Впрочем, он же изобрел и чистую паузу («Поэма конца», 1913). Он же создал и одно из самых блестящих замещений: заменил огромную чистую паузу своей «Поэмы конца» – движением. Поэма-пауза, по свидетельству современников, читалась движением руки и таким образом была первым жестовым стихом в русской поэзии (затем эти тенденции были продолжены Парнахом, обэриутами, транс-поэтами).
Однако самым интересным из всех современных способов и приемов письма я считаю вакуумный. Как говорила М. Цветаева: «Ведь это действовать – пустовать». О том же писал и Хлебников:
Немотичей и немичей
Зовет взыскующий сущел.
Литературный вакуум чрезвычайно разнообразен. Он может быть условным, безусловным, целым, частичным, новым (свежим), старым, вечным, векторным, территориальным, содержательным, полным и т. д. По отношению к литературному тексту он может быть внутренним и внешним, центробежным и центростремительным и т. д. Но это материал для отдельной статьи.
Таковы всего несколько из огромного набора способов превращения обыденного текста в заумный и далее в абстрактный. Были и есть, конечно, способы, учитывающие интеграционные тенденции, то есть крепнущую взаимосвязь жанров, различных областей искусства друг с другом, и даже наук – с искусством. Мы знаем стихи с присутствием математических элементов Хлебникова, Игнатьева, Введенского, Хармса и др. Мы знаем концептуальные и кулинарно-поэтические опыты Чичерина, живописные и полиграфические работы Зданевича.
Однако необходимо помнить, что не все возможное было открыто в эпоху раннего русского авангарда. Многие способы и приемы абстрактного и даже заумного письма не были известны этим корифеям или же находились в таком зачаточном состоянии, что их сейчас и обнаружить
трудно.
Например, если дуализм фактуры у Туфанова лежит на поверхности, если «Оркестр» Зданевича заявлен в публичной лекции (хотя этот прием недостаточно развит им на практике, даже в ЗГА ЯКА-БЫ), если тавтология , откусы текста, кванты (порции слов), замещения были общим местом, то, например, цвет в поэзию проникал тогда чрезвычайно осторожно, пиктография была в самом, так сказать, зародыше, так же как и жестовая поэзия или, например, журнальная скульптура . Концепт , блестяще заявив о себе в творчестве Чичерина, к сожалению, на долгие годы как бы исчез с горизонта, бурно вспыхнув после западных, увы, публикаций. Тактильные , акционные стихи имели тогда от силы по одному представителю и т. д. и т. п.
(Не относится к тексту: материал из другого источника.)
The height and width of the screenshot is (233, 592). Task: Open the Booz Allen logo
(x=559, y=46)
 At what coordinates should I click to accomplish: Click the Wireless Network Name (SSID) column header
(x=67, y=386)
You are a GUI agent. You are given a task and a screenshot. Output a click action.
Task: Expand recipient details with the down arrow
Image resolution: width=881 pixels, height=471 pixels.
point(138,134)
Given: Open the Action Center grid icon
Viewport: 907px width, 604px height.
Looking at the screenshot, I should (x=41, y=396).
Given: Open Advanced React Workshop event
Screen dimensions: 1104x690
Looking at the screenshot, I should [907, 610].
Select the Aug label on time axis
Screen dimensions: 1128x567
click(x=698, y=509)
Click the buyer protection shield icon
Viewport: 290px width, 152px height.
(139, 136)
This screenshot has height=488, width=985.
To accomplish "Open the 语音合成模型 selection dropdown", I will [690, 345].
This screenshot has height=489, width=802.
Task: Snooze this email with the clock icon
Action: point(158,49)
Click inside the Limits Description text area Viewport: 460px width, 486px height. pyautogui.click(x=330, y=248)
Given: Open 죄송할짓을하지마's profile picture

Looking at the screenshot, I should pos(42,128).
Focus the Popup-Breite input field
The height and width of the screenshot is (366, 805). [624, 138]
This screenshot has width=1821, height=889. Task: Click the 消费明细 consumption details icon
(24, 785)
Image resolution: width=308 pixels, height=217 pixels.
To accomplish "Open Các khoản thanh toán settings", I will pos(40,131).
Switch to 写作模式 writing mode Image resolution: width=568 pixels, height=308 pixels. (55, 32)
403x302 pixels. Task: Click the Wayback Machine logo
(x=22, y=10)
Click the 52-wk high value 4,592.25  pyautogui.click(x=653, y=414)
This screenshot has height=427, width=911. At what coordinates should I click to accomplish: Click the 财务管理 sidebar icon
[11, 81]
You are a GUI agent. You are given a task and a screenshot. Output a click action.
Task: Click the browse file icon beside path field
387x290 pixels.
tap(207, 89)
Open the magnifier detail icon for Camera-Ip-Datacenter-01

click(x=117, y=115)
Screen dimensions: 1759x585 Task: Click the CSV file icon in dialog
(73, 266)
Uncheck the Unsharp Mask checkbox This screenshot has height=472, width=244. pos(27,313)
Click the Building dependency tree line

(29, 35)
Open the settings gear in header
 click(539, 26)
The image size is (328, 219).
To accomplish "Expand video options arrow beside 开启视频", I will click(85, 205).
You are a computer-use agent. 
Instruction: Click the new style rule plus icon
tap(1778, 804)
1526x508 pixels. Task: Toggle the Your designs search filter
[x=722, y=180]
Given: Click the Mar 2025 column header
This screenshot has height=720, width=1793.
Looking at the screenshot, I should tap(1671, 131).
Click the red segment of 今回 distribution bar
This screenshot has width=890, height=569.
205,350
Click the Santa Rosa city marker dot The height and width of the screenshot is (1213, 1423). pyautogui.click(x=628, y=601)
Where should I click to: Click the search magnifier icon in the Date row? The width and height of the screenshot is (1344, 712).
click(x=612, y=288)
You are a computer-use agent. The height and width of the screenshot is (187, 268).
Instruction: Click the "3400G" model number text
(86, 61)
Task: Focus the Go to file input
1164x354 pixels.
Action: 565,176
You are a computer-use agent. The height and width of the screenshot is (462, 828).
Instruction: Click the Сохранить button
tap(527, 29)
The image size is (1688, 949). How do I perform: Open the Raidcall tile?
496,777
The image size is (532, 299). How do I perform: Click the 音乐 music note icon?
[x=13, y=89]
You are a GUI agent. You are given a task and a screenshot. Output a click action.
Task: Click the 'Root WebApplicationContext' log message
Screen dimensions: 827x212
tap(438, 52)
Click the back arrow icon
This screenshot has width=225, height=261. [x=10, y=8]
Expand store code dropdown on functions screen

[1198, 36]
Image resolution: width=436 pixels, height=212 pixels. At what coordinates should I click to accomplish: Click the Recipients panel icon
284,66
И все-таки мы помним, что стихи – гиперболоиды , то есть почти бесконечные сплавы, изобрел Василиск Гнедов, кулинарт – Чичерин, а ассамбляж – Каменский.
Нить авангарда, подобно нити Ариадны, не рвется, ведя поэтов к самому сердцу поэзии – Минотавру Абстракции.
Теперь мы понимаем, что «Мирсконца» раннего русского авангарда, то есть мир с обратной векторностью, на самом деле – только начало
пути к настоящей зауми и еще более настоящей абстракции, ибо слово, сказанное «с конца», – всего лишь один и отнюдь, как можно догадаться по практике современного стихотворчества, не самый сложный метод создания поэзии ХХ века. Неважно, идти вперед или назад, мир давно потерял линейную примитивную определенность, но то, что сделано ранними нашими авангардистами в плане расширения палитры приемов, – вот настоящая святыня и для нынешнего авангардиста, его КААБА.